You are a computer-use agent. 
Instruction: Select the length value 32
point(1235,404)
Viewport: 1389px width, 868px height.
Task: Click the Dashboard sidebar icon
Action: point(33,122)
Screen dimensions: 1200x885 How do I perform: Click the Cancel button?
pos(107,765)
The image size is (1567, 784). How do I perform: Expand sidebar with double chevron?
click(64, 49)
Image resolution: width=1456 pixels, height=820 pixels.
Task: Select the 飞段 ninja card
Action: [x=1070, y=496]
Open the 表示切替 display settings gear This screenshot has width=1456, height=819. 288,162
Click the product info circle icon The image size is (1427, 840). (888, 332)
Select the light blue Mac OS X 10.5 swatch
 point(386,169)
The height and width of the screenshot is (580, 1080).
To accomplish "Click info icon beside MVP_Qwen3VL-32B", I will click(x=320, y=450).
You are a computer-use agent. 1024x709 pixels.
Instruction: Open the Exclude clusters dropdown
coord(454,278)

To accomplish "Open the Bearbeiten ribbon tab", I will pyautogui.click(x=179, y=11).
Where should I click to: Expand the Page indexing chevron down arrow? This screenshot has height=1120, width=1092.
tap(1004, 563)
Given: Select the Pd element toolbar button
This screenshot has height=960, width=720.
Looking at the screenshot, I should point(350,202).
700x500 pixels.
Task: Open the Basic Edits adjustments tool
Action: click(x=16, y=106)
========================================================================
[Exercise brief]:
Write out the data again exactly, from the line containing "Click the product" through the last line of the data, both included.

[Finished task]:
Click the product info circle icon The image size is (1427, 840). (888, 332)
Select the light blue Mac OS X 10.5 swatch
 point(386,169)
The height and width of the screenshot is (580, 1080).
To accomplish "Click info icon beside MVP_Qwen3VL-32B", I will click(x=320, y=450).
You are a computer-use agent. 1024x709 pixels.
Instruction: Open the Exclude clusters dropdown
coord(454,278)

To accomplish "Open the Bearbeiten ribbon tab", I will pyautogui.click(x=179, y=11).
Where should I click to: Expand the Page indexing chevron down arrow? This screenshot has height=1120, width=1092.
tap(1004, 563)
Given: Select the Pd element toolbar button
This screenshot has height=960, width=720.
Looking at the screenshot, I should point(350,202).
700x500 pixels.
Task: Open the Basic Edits adjustments tool
Action: click(x=16, y=106)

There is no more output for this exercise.